Yahoo News 3 Apr 10;
BEIJING (AFP) – A tributary of China's Yellow River has been polluted by an oil spill, state-run media reported Saturday, in the latest environmental accident to threaten the nation's drinking water.
About 1,000 tonnes of oil sludge has contaminated farmland and the Luohe River in northern Shaanxi province after a recycling pool at a sewage treatment plant collapsed last Sunday, the China Daily said.
More than 2,000 people have been scrambling to clean up the mess and eight containment belts have been set up downstream from the spill, the English-language newspaper said.
"At present the sludge in the river has been effectively controlled and we will make efforts to clean up the contamination in the farmland and valley," local government official Wang Hongli was quoted as saying.

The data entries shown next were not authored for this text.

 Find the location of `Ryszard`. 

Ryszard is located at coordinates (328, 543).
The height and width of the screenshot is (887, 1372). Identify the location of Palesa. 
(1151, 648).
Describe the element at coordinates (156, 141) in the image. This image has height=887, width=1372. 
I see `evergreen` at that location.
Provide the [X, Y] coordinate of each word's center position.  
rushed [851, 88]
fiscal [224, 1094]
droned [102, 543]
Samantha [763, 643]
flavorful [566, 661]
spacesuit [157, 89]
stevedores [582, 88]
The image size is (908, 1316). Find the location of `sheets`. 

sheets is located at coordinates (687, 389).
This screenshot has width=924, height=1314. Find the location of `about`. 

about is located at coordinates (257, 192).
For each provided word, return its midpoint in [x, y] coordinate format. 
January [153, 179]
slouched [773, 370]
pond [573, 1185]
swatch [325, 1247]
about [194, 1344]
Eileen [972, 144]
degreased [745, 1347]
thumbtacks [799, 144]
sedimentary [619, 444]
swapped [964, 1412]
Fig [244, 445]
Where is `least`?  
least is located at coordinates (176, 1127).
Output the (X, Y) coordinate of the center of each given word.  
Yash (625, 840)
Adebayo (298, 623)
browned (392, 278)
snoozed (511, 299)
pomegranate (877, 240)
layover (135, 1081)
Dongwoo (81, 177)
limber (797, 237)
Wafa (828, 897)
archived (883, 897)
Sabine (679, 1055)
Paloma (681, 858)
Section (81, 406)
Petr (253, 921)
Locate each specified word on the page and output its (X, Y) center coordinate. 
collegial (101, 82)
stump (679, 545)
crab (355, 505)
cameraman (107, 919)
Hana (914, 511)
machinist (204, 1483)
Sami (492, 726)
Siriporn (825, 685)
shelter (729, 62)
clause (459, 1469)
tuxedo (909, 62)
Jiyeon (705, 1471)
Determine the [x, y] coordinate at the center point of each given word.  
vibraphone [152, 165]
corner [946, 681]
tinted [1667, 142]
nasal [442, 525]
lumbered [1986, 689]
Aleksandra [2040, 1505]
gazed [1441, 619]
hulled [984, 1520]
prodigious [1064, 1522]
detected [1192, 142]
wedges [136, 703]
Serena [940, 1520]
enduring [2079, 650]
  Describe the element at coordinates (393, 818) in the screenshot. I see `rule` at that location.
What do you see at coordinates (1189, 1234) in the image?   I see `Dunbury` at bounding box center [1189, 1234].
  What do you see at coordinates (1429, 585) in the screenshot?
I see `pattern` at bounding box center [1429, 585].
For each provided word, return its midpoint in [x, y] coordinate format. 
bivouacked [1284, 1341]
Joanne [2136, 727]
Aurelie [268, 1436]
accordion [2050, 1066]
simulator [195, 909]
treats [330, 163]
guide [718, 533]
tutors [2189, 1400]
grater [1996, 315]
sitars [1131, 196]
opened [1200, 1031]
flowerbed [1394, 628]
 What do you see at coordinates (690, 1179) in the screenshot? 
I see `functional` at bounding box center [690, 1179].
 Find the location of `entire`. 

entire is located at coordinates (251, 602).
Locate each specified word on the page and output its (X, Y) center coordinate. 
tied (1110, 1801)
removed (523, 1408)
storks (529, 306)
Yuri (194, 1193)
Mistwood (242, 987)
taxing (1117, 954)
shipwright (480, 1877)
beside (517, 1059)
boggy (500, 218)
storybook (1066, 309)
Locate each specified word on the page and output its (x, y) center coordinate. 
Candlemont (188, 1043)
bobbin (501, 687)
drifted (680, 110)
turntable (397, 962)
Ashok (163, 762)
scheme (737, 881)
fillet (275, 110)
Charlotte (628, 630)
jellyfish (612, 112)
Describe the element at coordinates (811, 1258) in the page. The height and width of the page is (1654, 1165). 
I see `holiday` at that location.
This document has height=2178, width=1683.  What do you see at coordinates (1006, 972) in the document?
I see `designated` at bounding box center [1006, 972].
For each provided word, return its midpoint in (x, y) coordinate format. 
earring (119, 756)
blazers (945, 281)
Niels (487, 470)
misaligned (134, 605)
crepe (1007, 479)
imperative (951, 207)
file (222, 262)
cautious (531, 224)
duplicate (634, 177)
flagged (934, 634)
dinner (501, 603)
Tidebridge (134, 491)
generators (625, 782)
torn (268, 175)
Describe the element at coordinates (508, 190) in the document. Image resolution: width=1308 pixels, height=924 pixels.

AFP calls to the local environmental protection bureau went unanswered.
More than 30 years of unbridled economic growth have left most of China's lakes and rivers heavily polluted, while the nation's urban dwellers also face some of the world's worst air pollution.
More than 200 million Chinese currently do not have access to safe drinking water, according to government data.
In January, two tributaries of the Yellow River were "seriously polluted" by an oil spill after a pipeline operated by China's largest oil producer, China National Petroleum Corp., ruptured.
In that incident up to 150,000 litres of diesel spilled into the Chishui and Wei rivers.